Paper No. 8
Presentation Time: 3:15 PM

A NEW LATE PLEISTOCENE-HOLOCENE SLIP RATE ESTIMATE FOR THE WASSUK RANGE NORMAL FAULT, WESTERN NEVADA: THE IMPACT OF TIME-DEPENDENT SLIP VARIABILITY ON SEISMIC HAZARD ASSESSMENT


SURPLESS, Benjamin, Geosciences, Trinity University, 1 Trinity Place, San Antonio, TX 78212 and KROEGER, Glenn C., Geosciences, Trinity University, Glenn Kroeger, One Trinity Place, San Antonio, TX 78212, bsurples@trinity.edu

The 100-km long, east-dipping, NNW-striking Wassuk Range normal fault zone, within the central Walker Lane of western Nevada, is among the most active and well-studied in the Basin and Range province. Previous studies of the fault zone have yielded time-averaged vertical uplift rates for post-Pliocene (0.50 – 0.75mm/yr) and Holocene time (0.7±0.1mm/yr), but a significant gap between these estimates prevents a rigorous analysis of time-dependent slip rates. We present new cosmonuclide exposure ages, landform analysis, shallow seismic refraction data, and gravity data that provide a well-constrained time-averaged rate of slip since Late Pleistocene time.
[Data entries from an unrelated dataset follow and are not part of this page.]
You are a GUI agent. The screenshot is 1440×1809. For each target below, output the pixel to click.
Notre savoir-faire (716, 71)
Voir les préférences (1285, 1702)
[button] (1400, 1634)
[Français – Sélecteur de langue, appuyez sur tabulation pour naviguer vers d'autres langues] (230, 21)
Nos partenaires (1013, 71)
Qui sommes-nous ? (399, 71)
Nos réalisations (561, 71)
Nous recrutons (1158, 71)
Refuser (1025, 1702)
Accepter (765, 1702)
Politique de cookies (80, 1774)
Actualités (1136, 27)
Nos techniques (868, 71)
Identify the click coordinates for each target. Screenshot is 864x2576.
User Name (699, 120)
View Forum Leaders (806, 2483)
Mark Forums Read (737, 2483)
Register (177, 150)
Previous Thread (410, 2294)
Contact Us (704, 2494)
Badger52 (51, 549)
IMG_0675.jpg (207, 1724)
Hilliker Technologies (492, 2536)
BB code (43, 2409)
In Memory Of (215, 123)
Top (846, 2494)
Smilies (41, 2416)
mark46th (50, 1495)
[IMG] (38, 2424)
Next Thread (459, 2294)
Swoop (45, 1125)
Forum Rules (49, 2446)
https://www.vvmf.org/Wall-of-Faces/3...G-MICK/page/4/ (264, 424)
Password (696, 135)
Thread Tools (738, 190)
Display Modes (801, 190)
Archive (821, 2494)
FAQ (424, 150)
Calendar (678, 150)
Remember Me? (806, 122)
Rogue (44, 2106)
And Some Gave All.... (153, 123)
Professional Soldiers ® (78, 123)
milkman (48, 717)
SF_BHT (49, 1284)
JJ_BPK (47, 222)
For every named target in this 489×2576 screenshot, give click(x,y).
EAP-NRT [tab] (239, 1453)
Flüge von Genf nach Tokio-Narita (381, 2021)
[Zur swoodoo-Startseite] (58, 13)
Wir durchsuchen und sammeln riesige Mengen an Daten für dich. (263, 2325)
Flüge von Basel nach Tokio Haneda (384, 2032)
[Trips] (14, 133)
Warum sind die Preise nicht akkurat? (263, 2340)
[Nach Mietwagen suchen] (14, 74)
At the mouth of Penrod Canyon, in the central Wassuk Range, a large, abandoned and alluvium-covered bedrock pediment is truncated by the normal fault system that flanks the east side of the range and displays a fault-related vertical offset of 48 m. The abandoned pediment is the only such exposure along the Wassuk fault system with good exposures of the underlying Mesozoic intrusive units; the alluvium-bedrock contact provides excellent velocity contrast for shallow seismic investigation of the fault system’s buried hanging wall. Cosmonuclide ages from 5 boulders on the inactive, alluvium-covered pediment yield ages of 111.9 ± 5.4 ka, 89.6 ± 4.6 ka, 73.3 ± 2.6 ka, 69.8 ± 3.6 ka, and 57.2 ± 2.8 ka. We interpret the oldest age, which corresponds to the largest boulder, as the best estimate for the minimum exposure age for the alluvial surface. We also completed a 200-m long seismic refraction survey that extended from the base of the primary fault scarp toward the valley. The best-fit tomographic models of these data converged to similar results, suggesting a granitic bedrock surface dipping from about 50-m depth near the escarpment to more than 55-m depth further to the southeast. These data support a vertical throw across the fault system of approximately 98 m, a value that is supported by data from a gravity survey across the escarpment at the same location. Combined, these data suggest a vertical slip rate of 0.9mm/yr, which indicates little time-dependent slip variability along the Wassuk fault zone since the Pliocene. This finding contrasts with other major normal fault systems in the Basin and Range and perhaps simplifies the assessment of seismic hazard for the Wassuk Range.